Further, there’s a preference in the storytelling of many Asian cultures for a collaborative, group, or team effort that resolves the plot, rather than the American preference for a main character in the role of the hero who has a cast of supporting characters. This is down to the fundamental principle of American “individualism”—Americans tend to culturally preference the efforts and perseverance of one person as heroic where many other cultures instead prefer the combined efforts of a team.
From South Asia, specifically, from West Bengal, comes a tradition called the Older Woman’s Narrative or the Widow’s Narrative. It’s a whole style of storytelling that follows the trajectory of a mother from when her children are young through when they are grown and independent; this is usually a story of a woman dedicating her life to spouse and childrearing and then being left behind by the family (a spouse may precede her in death and/or the children may leave her for spouses of their own or to migrate to another part of the country or world).
I have a hard time even imagining this in the US where older women authors routinely write young women characters because it is not easy to sell a story about an older woman here.

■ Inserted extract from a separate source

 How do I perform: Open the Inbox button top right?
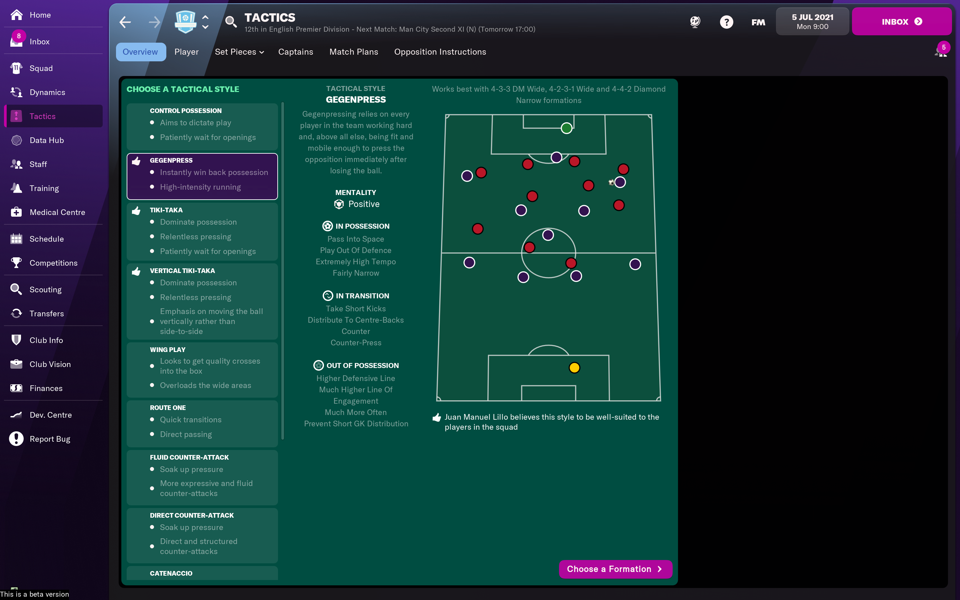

We just don’t like those very much here in the US. (I know everybody reading can think of at least one story featuring an older woman as the main character, and so can I—and good for you—but stories about younger women, or, frankly, men of any age, are much more dominant.)
You know what else you’re not supposed to do in mainstream US storytelling? You’re not—as a rule—supposed to tell your whole story in a series of episodes unless you have a throughline that mirrors that Freytag pyramid directing the episodes and building the plot to some kind of climax through the episodic storytelling. Well, the Middle East would like a word. The frame narrative of Western greats like Boccaccio’s Decameron and Chaucer’s Canterbury Tales is borrowed from Arabic storytelling. Obviously we all know about the 1001 Arabian Nights but the frame form holding together a series of related, episodic stories predates the 1001 Nights. The Tantropakhyana, a Sanskrit translation, took the collection of fables in the ancient Indian Panchatantra and added a frame narrative, setting the stage for all the episodic storytelling narratives to come after.
Any type of narrative can be adjusted to fit into the Western ideal of the conflict-driven narrative with an inciting incident, climax, and resolution. That’s not to say anyone should westernize their story or that anyone has to, just something to consider for trying to sell work into the mainstream publishing industry in the US—I see a lot of authors having success (as in, books coming out and selling well) using many of the above techniques but injecting them with some of the “must-have” elements our reading population here in the US can’t do without.
I would recommend to anyone who has been getting some of the “feedback” cited above to consider that rejections you’re getting may not be due to any failing of your writing or story but may be down to the narrow preferences of the US reading public and, by extension, the preference of editors and agents to find narratives that fit the bill. There are many reasons—like an infinite number of reasons—other than “it wasn’t good” for why stories get rejected. Ethnocentrism is one of those many.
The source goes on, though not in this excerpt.